У Европы крайне ограниченные собственные возможности в сфере получения конкурентных источников энергии. Ранее Германия в значительной степени полагалась на дешевый российский газ для развития своего производственного сектора, а теперь у нее меньше вариантов для поддержания конкурентоспособности экономики. Переговоры с гигантом СПГ – Катаром о поставках большего количества газа зашли в тупик, и хотя внедрение возобновляемых источников энергии ускорилось, темпы не настолько быстры, чтобы ЕС чувствовал себя в энергетической безопасности.
В то время как импорт СПГ в Европу в 2025 году достиг новых максимумов, закупки в Азии сокращались. Общий объем импорта СПГ в Азию за период с января по апрель составил 4,91 млн т, что стало самым низким показателем за этот период с 2019 года и на 41% меньше, чем за те же месяцы прошлого года. Относительно высокие мировые цены на газ – особенно по сравнению с энергетическим углем – снизили интерес Азии к импорту СПГ в 2025 году.
Ожидается, что вялая экономическая активность в Азии, усугубленная новыми тарифами, введенными Трампом, может в ближайшей перспективе снизить общую промышленную активность по всей Азии, а вместе с ней и спрос на газ.
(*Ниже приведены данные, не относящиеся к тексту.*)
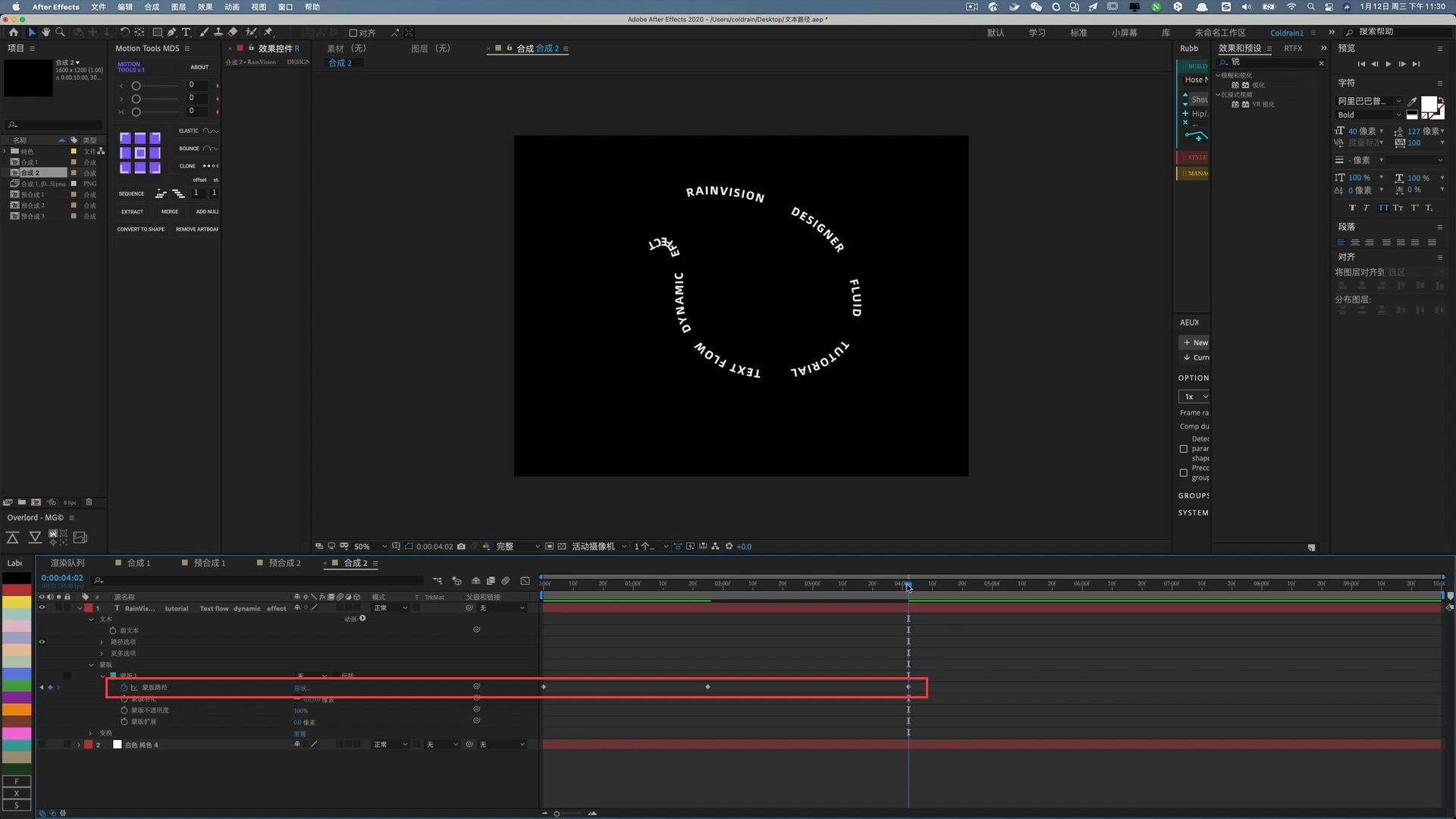Screen dimensions: 1456x819
Task: Click the Merge layers icon
Action: [x=170, y=211]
В то же время в долгосрочной перспективе продолжительный период слабых закупок со стороны Азии может стать серьезной проблемой для экспортеров газа из США, поскольку длительный период снижения потребления газа может сорвать планы по созданию газовой инфраструктуры в регионе. Это может привести к тому, что американские экспортеры станут чрезмерно зависимыми от Европы в плане продаж СПГ и уязвимыми к резкому падению международного спроса, особенно если энергетическая система Европы предпочтет развитие поставок чистой энергии, а не ископаемого топлива.
Уязвимость газовых поставок – это еще одна проблема, связанная с СПГ. Это не только европейская проблема, поскольку риски, связанные с бизнесом СПГ, заключаются в волатильности рынков и валютных курсов, больших расстояниях поставок, требующих времени, за которое в условиях торговой войны многое может измениться. До недавнего времени это считалось выгодным, обеспечивающим гибкость торговли. Но времена меняются. Некоторые аналитики полагают, что ископаемое топливо в более широком смысле может все больше терять популярность из-за возросших рисков для торговли.
Одним из преимуществ ископаемого топлива является то, что им можно торговать на дальние расстояния, тогда как возобновляемая энергия более локальна. Энергетический переход, позволяющий получить энергию из локальных источников и сократить ее импорт, в настоящее время активно ускоряется. Однако на этот раз вместо изменения климата движущей силой трансформации станут опасения по поводу энергетической безопасности. Тарифная война ставит под угрозу мировые торговые потоки, что может усилить стремление к возобновляемой энергии как способу защиты стран от риска и волатильности.
Энергетика будущего станет определяться не только объемами добычи, но и способностью совмещать экономические интересы с экологическими требованиями, технологические прорывы – с инфраструктурными ограничениями. Для России, чья экономика исторически зависит от экспорта ресурсов, этот переход особенно сложен. Однако именно комплексный подход, учитывающий демографические тренды, логистические риски и климатические обязательства, может стать основой для устойчивого развития. Как отмечают в МЭА, «энергетический переход – это марафон, а не спринт», и успех в нем зависит от способности балансировать между сегодняшними реалиями и завтрашними вызовами.